> [Supplied records]
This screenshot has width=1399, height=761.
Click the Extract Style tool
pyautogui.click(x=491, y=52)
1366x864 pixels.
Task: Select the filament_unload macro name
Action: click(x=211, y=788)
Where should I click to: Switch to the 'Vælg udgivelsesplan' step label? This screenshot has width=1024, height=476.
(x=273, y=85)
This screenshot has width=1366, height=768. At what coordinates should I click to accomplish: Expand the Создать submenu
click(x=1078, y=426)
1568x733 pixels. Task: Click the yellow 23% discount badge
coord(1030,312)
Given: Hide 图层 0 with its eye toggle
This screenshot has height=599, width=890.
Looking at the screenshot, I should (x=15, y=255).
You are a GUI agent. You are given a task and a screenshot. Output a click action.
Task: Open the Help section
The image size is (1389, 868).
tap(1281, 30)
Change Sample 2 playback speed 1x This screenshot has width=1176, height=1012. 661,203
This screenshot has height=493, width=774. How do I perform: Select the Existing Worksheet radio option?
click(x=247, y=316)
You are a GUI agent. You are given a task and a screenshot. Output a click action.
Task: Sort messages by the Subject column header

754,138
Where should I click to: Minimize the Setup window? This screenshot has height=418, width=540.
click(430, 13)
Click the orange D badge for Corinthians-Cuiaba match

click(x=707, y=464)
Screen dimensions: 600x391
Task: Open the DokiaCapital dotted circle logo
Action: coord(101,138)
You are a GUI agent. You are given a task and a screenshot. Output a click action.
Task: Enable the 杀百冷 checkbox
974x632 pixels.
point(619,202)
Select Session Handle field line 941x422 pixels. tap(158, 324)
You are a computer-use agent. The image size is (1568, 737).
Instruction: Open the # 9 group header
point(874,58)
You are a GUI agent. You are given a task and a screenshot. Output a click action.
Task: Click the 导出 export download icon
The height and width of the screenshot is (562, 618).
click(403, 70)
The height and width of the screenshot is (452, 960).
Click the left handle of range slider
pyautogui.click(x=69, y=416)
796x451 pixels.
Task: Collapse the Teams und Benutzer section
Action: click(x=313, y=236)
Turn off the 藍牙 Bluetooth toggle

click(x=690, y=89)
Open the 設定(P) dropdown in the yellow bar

> [Task to complete] Rewrite all of the entries above, renaming "GUI agent" as "GUI assistant" wherever it occurs and keeping everything else unchanged.

> [Written reply]
This screenshot has width=1399, height=761.
Click the Extract Style tool
pyautogui.click(x=491, y=52)
1366x864 pixels.
Task: Select the filament_unload macro name
Action: click(x=211, y=788)
Where should I click to: Switch to the 'Vælg udgivelsesplan' step label? This screenshot has width=1024, height=476.
(x=273, y=85)
This screenshot has width=1366, height=768. At what coordinates should I click to accomplish: Expand the Создать submenu
click(x=1078, y=426)
1568x733 pixels. Task: Click the yellow 23% discount badge
coord(1030,312)
Given: Hide 图层 0 with its eye toggle
This screenshot has height=599, width=890.
Looking at the screenshot, I should (x=15, y=255).
You are a GUI assistant. You are given a task and a screenshot. Output a click action.
Task: Open the Help section
The image size is (1389, 868).
tap(1281, 30)
Change Sample 2 playback speed 1x This screenshot has width=1176, height=1012. 661,203
This screenshot has height=493, width=774. How do I perform: Select the Existing Worksheet radio option?
click(x=247, y=316)
You are a GUI assistant. You are given a task and a screenshot. Output a click action.
Task: Sort messages by the Subject column header

754,138
Where should I click to: Minimize the Setup window? This screenshot has height=418, width=540.
click(430, 13)
Click the orange D badge for Corinthians-Cuiaba match

click(x=707, y=464)
Screen dimensions: 600x391
Task: Open the DokiaCapital dotted circle logo
Action: coord(101,138)
You are a GUI assistant. You are given a task and a screenshot. Output a click action.
Task: Enable the 杀百冷 checkbox
974x632 pixels.
point(619,202)
Select Session Handle field line 941x422 pixels. tap(158, 324)
You are a computer-use agent. The image size is (1568, 737).
Instruction: Open the # 9 group header
point(874,58)
You are a GUI assistant. You are given a task and a screenshot. Output a click action.
Task: Click the 导出 export download icon
The height and width of the screenshot is (562, 618).
click(403, 70)
The height and width of the screenshot is (452, 960).
Click the left handle of range slider
pyautogui.click(x=69, y=416)
796x451 pixels.
Task: Collapse the Teams und Benutzer section
Action: click(x=313, y=236)
Turn off the 藍牙 Bluetooth toggle

click(x=690, y=89)
Open the 設定(P) dropdown in the yellow bar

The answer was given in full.